L’employeur ajoute dans cette lettre que M. [K] a perçu depuis le 13 septembre 2010 au titre du complément de revenu à valoir sur la prime de mobilité un complément d’un montant de 779,80 euros mensuels bruts, soit un total à fin janvier de 3 587,20 euros bruts.

Par lettre du 15 juin 2011, l’employeur a rappelé à M. [K] que, d’un commun accord, il avait été convenu qu’il commencerait à percevoir l’indemnité de mutation en complément des 80 % de son salaire pris en charge durant son ‘FONGECIF’ et que le solde de 18 761,60 euros lui serait versé une fois qu’il aurait intégré les effectifs de Seb Développement.

Il ressort de la lecture des bulletins de salaire de M. [K] qu’il a bien bénéficié d’un maintien de son salaire pendant la période de formation et qu’un reliquat de 18 761,60 euros lui a été versé sur son bulletin du mois de juillet 2011, si bien qu’il a été rempli de ses droits.

Il convient de confirmer le jugement qui a rejeté la demande de rappel d’indemnité forfaitaire de mobilité formée par le salarié.

Sur la demande de dommages et intérêts fondée sur l’exécution déloyale du contrat de travail

L’article L. 1222-1 du code du travail rappelle que le contrat de travail doit être exécuté de bonne foi.
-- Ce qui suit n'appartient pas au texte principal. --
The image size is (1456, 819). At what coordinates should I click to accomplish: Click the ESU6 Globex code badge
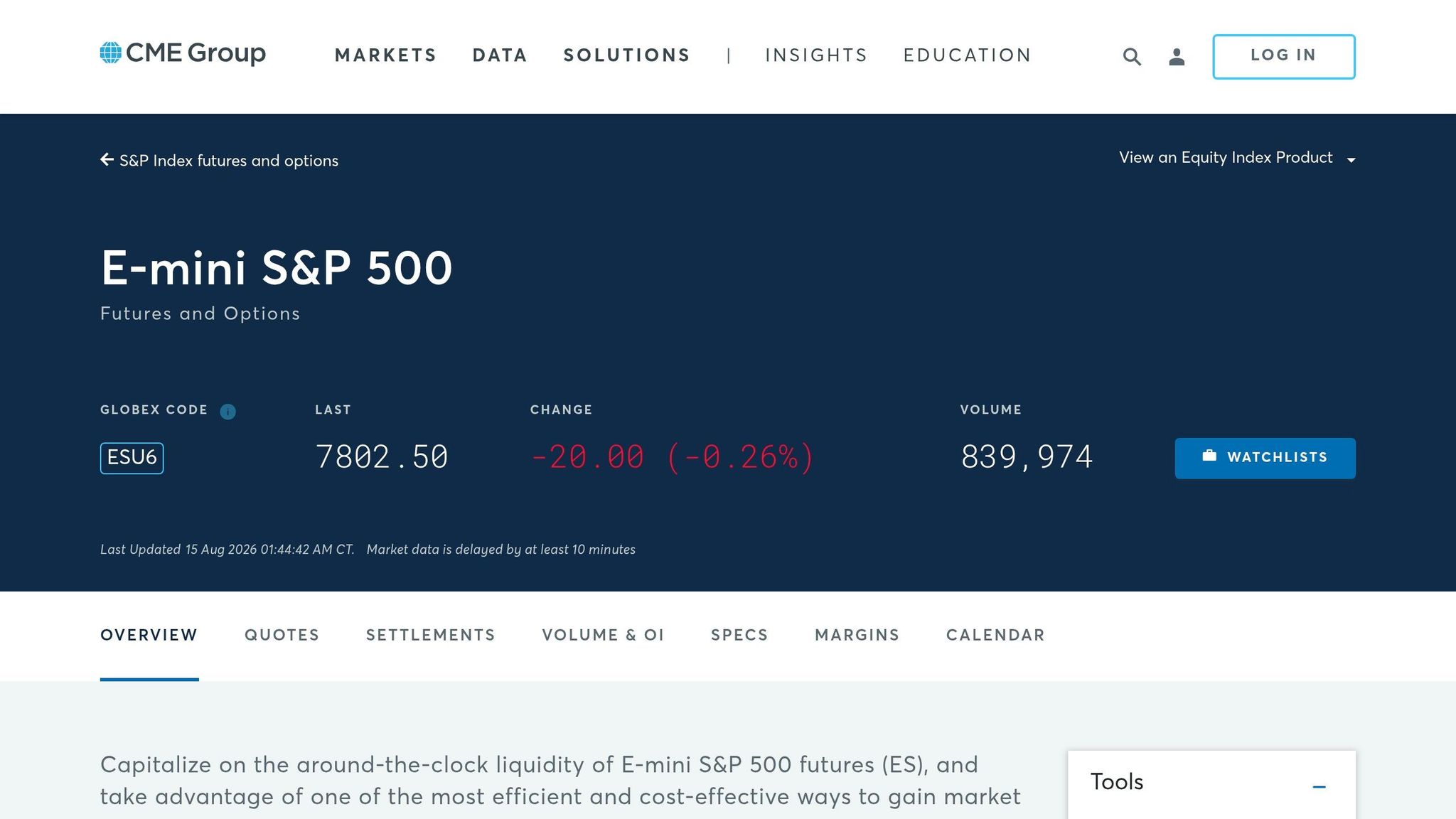pos(132,458)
M. [K] invoque  les manquements suivants commis par l’employeur :

– le non-respect de ses engagements envers lui, en faisant valoir que l’employeur s’était engagé à maintenir les conditions contractuelles et conventionnelles dont il bénéficiait au sein de la société Groupe Seb Moulinex dans le cadre de sa mutation et qu’un avenant contractuel avec évolution à un poste d’ingénieur brevet devait être régularisé dès l’obtention de son diplôme du ‘CEIPI’

– le comportement de l’employeur lors de son déménagement 

– le non-respect par la société de la charte informatique du groupe.

M. [K] ne justifie pas d’un engagement de la société Seb Développement de maintenir les conditions contractuelles et conventionnelles dont il bénéficiait au sein de la société Groupe Seb Moulinex. Il ne précise pas du reste dans ses conclusions quelles clauses auraient dû être maintenues à son profit.

Les courriels rédigés par ses soins le 31 août 2010 et le 21 juin 2011 : ‘ j’ai bien noté que mon intitulé de poste d’ingénieur documentation devra évoluer vers ingénieur brevet par avenant à l’issue de ma formation, suivant nos différents échanges de mails de septembre 2010″ ne suffisent pas à démontrer que l’employeur avait pris un tel engagement à cet égard.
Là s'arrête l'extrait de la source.